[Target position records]
++++++

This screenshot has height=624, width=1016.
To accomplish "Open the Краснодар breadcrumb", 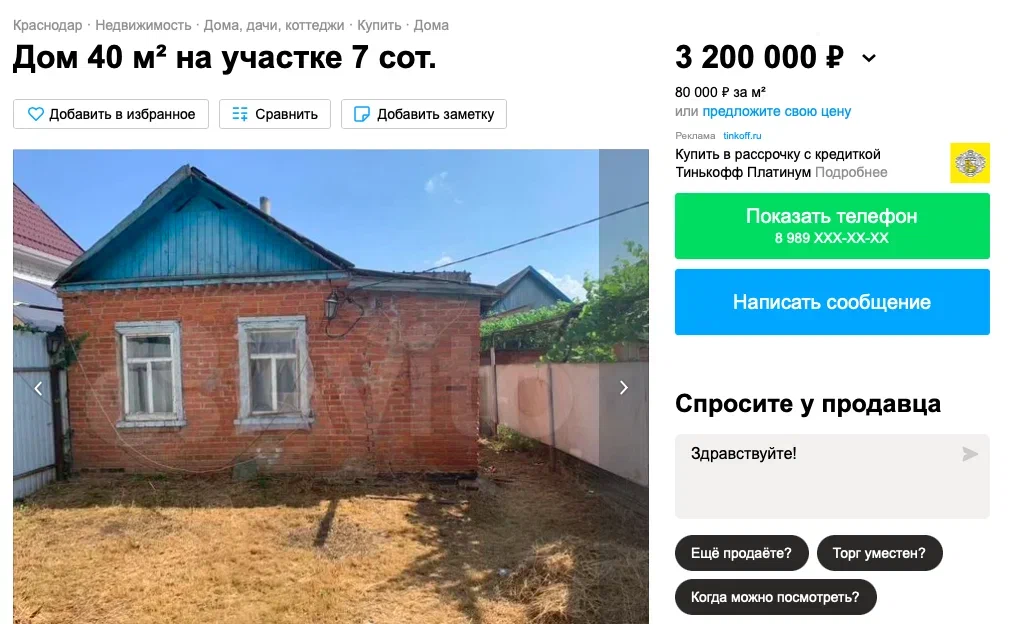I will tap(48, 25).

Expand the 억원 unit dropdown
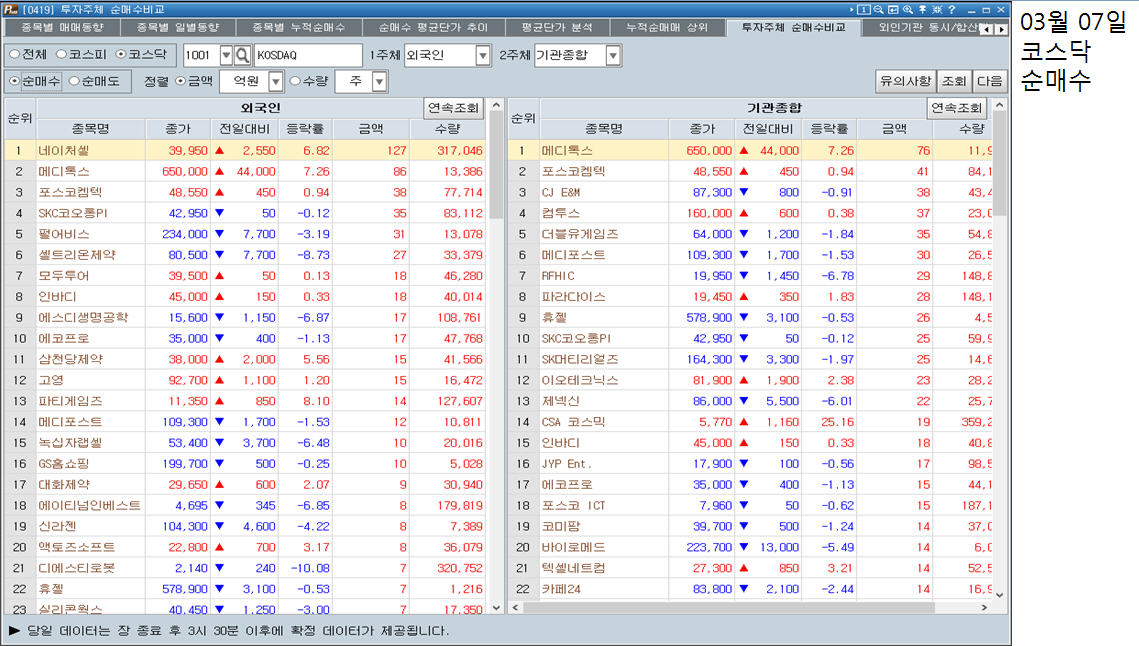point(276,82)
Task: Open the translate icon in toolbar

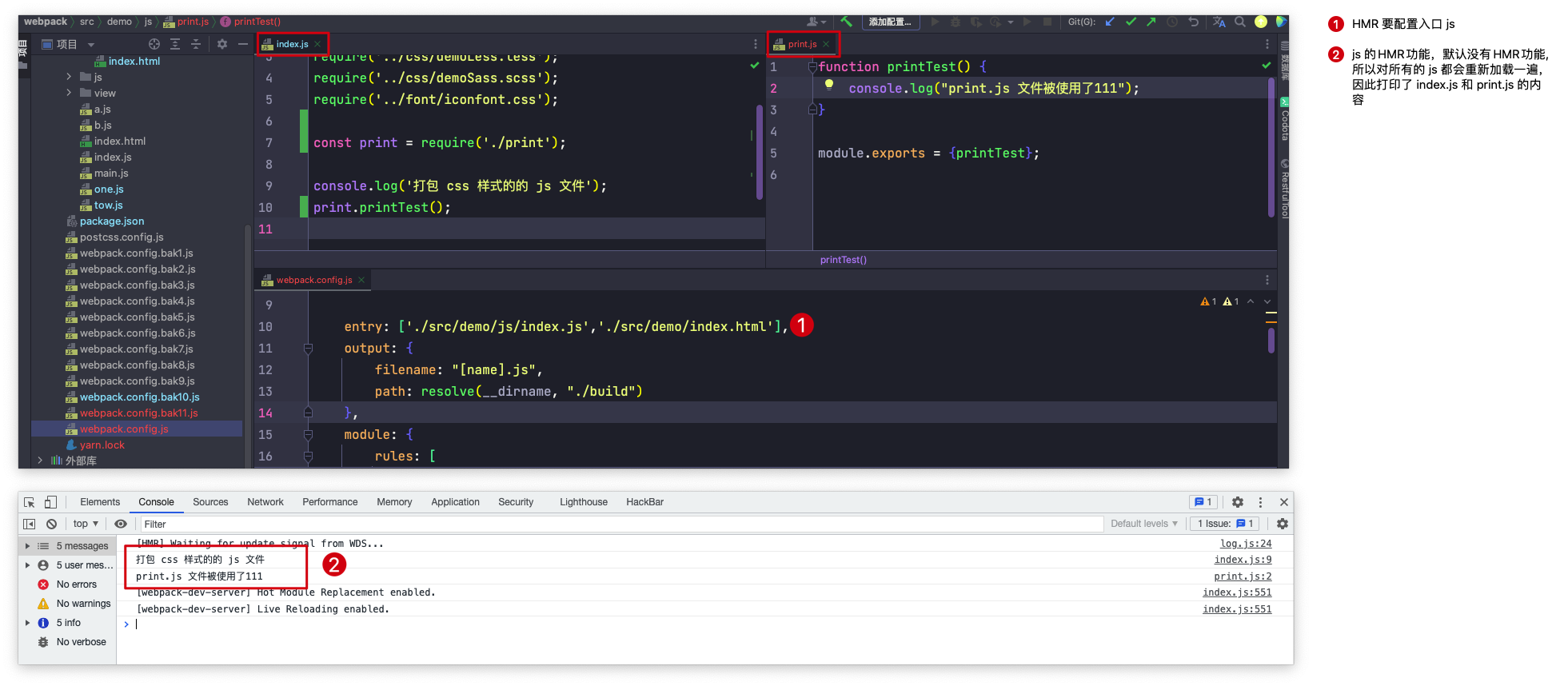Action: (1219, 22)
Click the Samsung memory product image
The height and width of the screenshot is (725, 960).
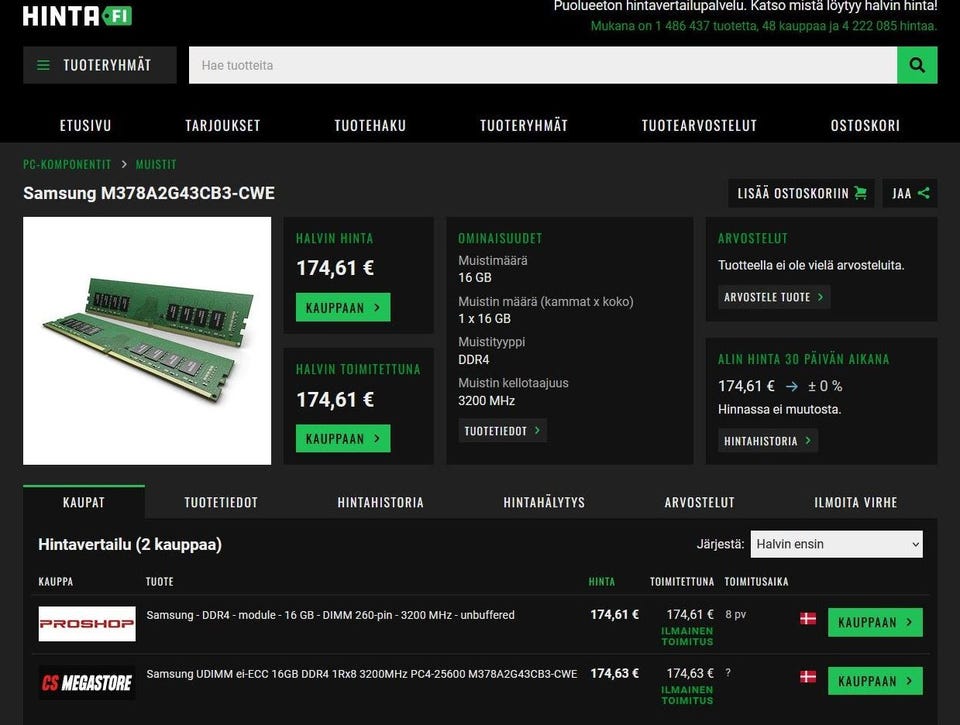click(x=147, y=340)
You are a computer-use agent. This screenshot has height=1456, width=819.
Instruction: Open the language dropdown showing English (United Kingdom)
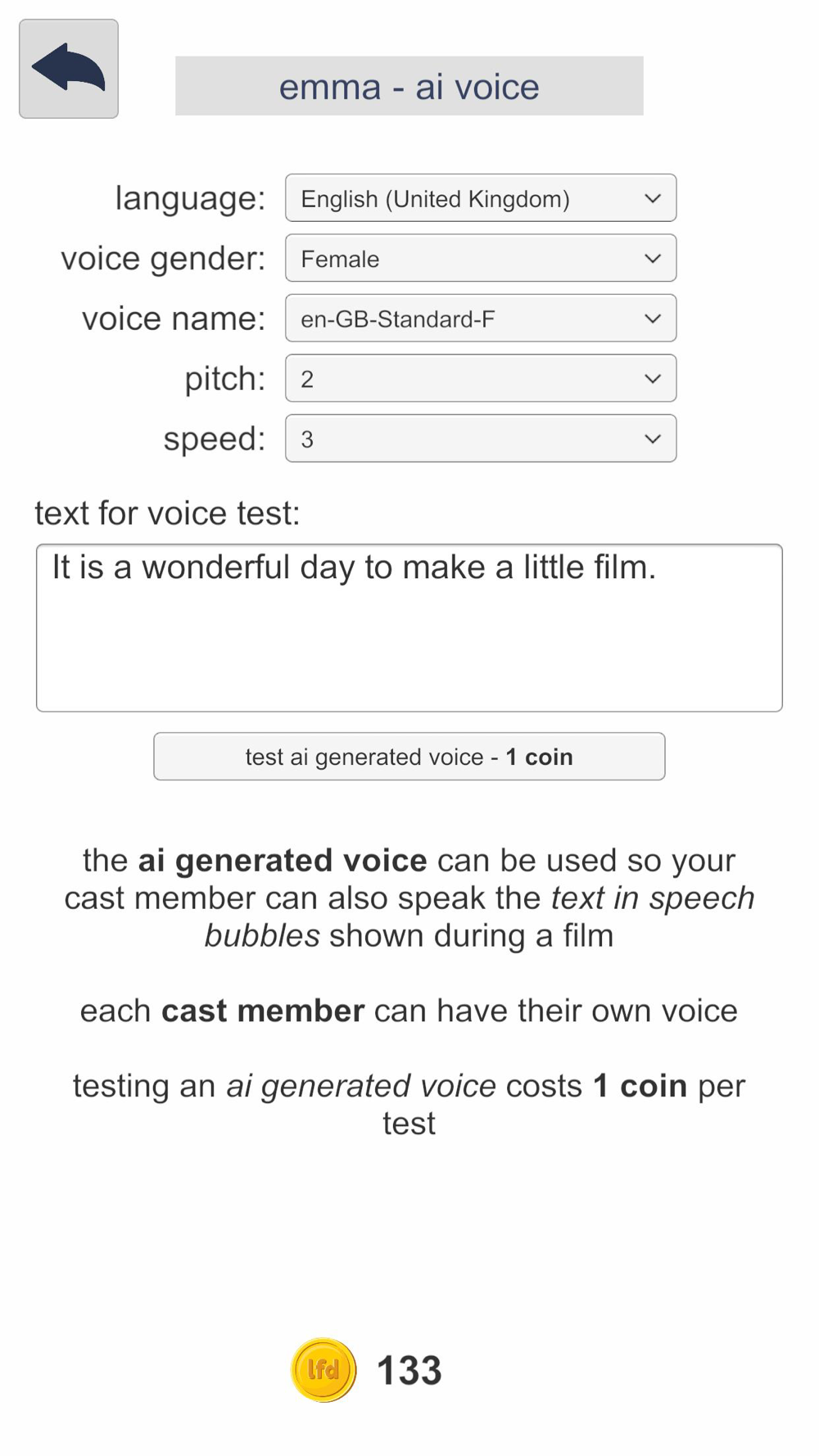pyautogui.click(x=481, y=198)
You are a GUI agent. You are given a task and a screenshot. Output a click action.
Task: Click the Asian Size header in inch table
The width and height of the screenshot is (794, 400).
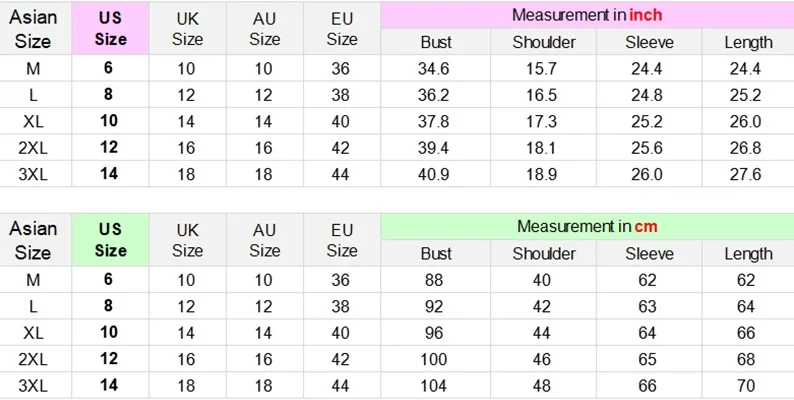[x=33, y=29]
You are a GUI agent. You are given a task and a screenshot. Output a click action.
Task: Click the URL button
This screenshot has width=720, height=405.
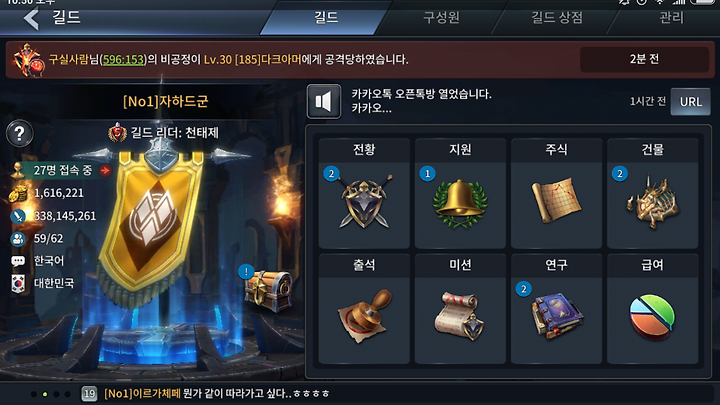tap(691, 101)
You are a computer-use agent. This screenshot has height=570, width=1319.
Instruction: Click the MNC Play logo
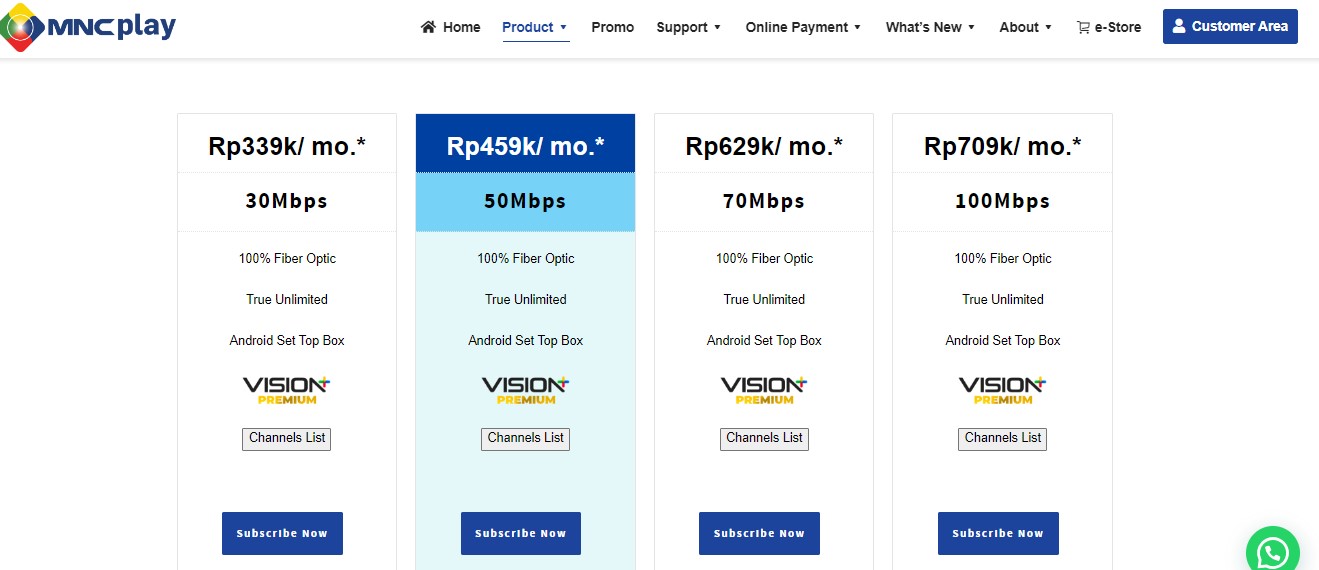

++++++

> [Set exercise]
Update the data starting at the line containing "Click the Samsung memory product image" and ending at the end of the data by replacing every "screenshot" with "capture" and leaving everything else unchanged. Omit the pictures from your answer.

> [Result below]
Click the Samsung memory product image
The height and width of the capture is (725, 960).
click(x=147, y=340)
You are a computer-use agent. This capture has height=1456, width=819.
Instruction: Open the language dropdown showing English (United Kingdom)
pyautogui.click(x=481, y=198)
You are a GUI agent. You are given a task and a capture. Output a click action.
Task: Click the Asian Size header in inch table
The width and height of the capture is (794, 400).
[x=33, y=29]
You are a GUI agent. You are given a task and a capture. Output a click action.
Task: Click the URL button
This capture has width=720, height=405.
tap(691, 101)
You are a computer-use agent. This capture has height=570, width=1319.
Instruction: Click the MNC Play logo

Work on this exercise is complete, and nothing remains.